Passage provided -
Right Hooks And Library Books: So it Begins…

There’s blood on the canvas as SSEGAWA-SSEKINTU KIWANUKA continues his boxing blog with stories of pain, fitness and the freshers’ fair

Boxing Cambridge Boxing Ssegawa-Ssekintu Kiwanuka varsity boxing

You have got to love Monday morning emails. The usual mix of lab meeting reminders, weekend queries from supervisees, followed by a third message: “…if you have any accidents that result in blood splatter, please can you notify a member of staff. We understand this happens and it is not a problem at all, we just need to ensure that any blood is cleaned up quickly”.

Sparring sessions are not exactly re-enactments of Agincourt, but as the PE department put it, ‘accidents’ can happen. I had more so-called accidents playing rugby as a 10 year old, than I have had from boxing. Plus, back then I did not have a Fenner’s staff on hand, just the medically proven ‘magic sponge’ and a halftime orange.

The reason why I should have taken up backgammon – my boots would have looked fresher

Everything is relative. I have friends who wouldn’t step foot in a ring, but happily ski off-piste in danger zones. Avalanche in the alps or a punch from a Cambridge Mathmo?

The trouble is, it can be quite challenging to get this point across to the uninitiated. Plus trying to get the point across in the sweaty, loud, two-day cattle market known as Freshers’ Fair, where you spend most of the days battling irate Domino’s pizza men getting defensive over their margheritas.

How can we draw people to boxing? Don’t mention ‘accidents’… avoid mentioning knockouts to the girls… mention boxing is open to girls too… avoid awkward domestic violence chat from a new possible boyfriend-girlfriend combination… get girls to sign-up their boyfriends… tell boys there are girls in the gym too… lie about the plethora of stacked eligible gents in the boxing club… send away potential psychos overly keen on MMA… stop Chadders from lifting up my shirt.

The dream team of Double Blue Ed Chadwick and CUABC Secretary Ade Teare somehow managed to get 340 guys and girls signed up at Freshers Fair. and 81 turned up on the first night. The rather limited university sports facilities add to the challenge of turning these guys into boxing machines.

Dataset excerpts -
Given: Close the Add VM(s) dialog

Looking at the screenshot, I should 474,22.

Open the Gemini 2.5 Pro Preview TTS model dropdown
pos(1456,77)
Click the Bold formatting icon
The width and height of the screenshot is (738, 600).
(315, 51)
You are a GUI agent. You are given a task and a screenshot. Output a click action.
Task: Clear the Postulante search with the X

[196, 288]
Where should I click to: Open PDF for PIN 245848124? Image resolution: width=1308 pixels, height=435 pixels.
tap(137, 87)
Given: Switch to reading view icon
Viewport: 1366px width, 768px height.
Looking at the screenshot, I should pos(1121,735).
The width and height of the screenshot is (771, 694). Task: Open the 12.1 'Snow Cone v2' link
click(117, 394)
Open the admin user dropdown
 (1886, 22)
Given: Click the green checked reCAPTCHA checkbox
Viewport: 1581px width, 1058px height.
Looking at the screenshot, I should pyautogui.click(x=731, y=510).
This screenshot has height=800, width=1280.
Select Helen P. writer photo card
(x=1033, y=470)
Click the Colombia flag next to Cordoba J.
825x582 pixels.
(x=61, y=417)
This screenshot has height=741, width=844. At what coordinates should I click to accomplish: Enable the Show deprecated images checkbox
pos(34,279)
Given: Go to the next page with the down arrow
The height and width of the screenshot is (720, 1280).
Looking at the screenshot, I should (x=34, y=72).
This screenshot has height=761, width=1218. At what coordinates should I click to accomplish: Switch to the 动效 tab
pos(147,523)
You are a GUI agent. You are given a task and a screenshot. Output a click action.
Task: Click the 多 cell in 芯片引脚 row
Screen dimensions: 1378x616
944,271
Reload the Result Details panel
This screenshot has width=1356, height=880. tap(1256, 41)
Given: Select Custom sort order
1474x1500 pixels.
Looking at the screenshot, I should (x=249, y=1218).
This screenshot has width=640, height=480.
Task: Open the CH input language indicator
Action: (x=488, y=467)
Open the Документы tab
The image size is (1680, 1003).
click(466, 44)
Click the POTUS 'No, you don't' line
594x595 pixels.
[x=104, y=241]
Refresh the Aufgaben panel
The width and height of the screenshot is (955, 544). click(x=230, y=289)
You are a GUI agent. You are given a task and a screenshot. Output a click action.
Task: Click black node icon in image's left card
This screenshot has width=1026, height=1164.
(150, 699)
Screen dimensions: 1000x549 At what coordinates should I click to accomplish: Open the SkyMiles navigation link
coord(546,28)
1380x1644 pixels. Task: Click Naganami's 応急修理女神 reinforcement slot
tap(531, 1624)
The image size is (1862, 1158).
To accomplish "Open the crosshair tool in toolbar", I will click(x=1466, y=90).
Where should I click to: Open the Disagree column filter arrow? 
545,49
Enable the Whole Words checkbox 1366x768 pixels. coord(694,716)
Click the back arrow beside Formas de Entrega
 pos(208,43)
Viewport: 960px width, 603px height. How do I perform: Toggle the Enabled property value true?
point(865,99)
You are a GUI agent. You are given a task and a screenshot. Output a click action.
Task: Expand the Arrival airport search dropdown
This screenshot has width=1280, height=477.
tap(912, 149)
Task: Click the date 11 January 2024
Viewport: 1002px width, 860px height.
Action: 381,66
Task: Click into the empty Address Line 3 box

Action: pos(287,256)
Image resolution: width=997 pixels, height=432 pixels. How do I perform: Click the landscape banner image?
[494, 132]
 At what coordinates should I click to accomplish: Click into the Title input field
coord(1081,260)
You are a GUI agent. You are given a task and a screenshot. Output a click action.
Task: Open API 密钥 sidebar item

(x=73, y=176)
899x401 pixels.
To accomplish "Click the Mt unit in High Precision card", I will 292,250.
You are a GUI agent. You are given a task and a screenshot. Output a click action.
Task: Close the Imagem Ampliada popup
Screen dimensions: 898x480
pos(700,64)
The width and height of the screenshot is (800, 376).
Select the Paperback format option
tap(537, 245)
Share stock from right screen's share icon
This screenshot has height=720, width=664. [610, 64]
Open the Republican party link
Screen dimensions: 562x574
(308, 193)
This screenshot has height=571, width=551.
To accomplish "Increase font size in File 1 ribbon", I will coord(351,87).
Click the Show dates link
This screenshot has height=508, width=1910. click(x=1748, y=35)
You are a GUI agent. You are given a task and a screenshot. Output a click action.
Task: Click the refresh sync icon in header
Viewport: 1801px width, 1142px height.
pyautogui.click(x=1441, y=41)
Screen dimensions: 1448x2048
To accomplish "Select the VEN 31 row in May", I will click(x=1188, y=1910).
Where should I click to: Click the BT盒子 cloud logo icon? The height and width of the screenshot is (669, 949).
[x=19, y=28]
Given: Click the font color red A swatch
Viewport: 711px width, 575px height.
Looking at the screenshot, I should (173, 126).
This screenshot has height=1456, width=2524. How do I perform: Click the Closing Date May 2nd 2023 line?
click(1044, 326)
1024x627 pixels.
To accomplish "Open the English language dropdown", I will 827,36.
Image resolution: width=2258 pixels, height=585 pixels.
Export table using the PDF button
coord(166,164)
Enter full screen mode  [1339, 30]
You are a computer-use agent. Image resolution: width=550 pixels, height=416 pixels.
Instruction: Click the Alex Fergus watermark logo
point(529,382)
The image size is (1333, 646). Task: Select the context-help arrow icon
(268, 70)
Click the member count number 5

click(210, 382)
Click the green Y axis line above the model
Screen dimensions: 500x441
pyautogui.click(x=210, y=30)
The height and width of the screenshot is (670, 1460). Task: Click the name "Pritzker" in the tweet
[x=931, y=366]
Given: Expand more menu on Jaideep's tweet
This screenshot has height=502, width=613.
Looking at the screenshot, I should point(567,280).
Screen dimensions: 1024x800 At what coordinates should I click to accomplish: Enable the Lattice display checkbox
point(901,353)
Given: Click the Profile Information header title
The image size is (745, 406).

Exercise prompt -
Reproduce everything in the boxing blog from "The trouble is, it" down to "up my shirt.", substituting "pepperonis" for "margheritas".

Output -
The trouble is, it can be quite challenging to get this point across to the uninitiated. Plus trying to get the point across in the sweaty, loud, two-day cattle market known as Freshers’ Fair, where you spend most of the days battling irate Domino’s pizza men getting defensive over their pepperonis.

How can we draw people to boxing? Don’t mention ‘accidents’… avoid mentioning knockouts to the girls… mention boxing is open to girls too… avoid awkward domestic violence chat from a new possible boyfriend-girlfriend combination… get girls to sign-up their boyfriends… tell boys there are girls in the gym too… lie about the plethora of stacked eligible gents in the boxing club… send away potential psychos overly keen on MMA… stop Chadders from lifting up my shirt.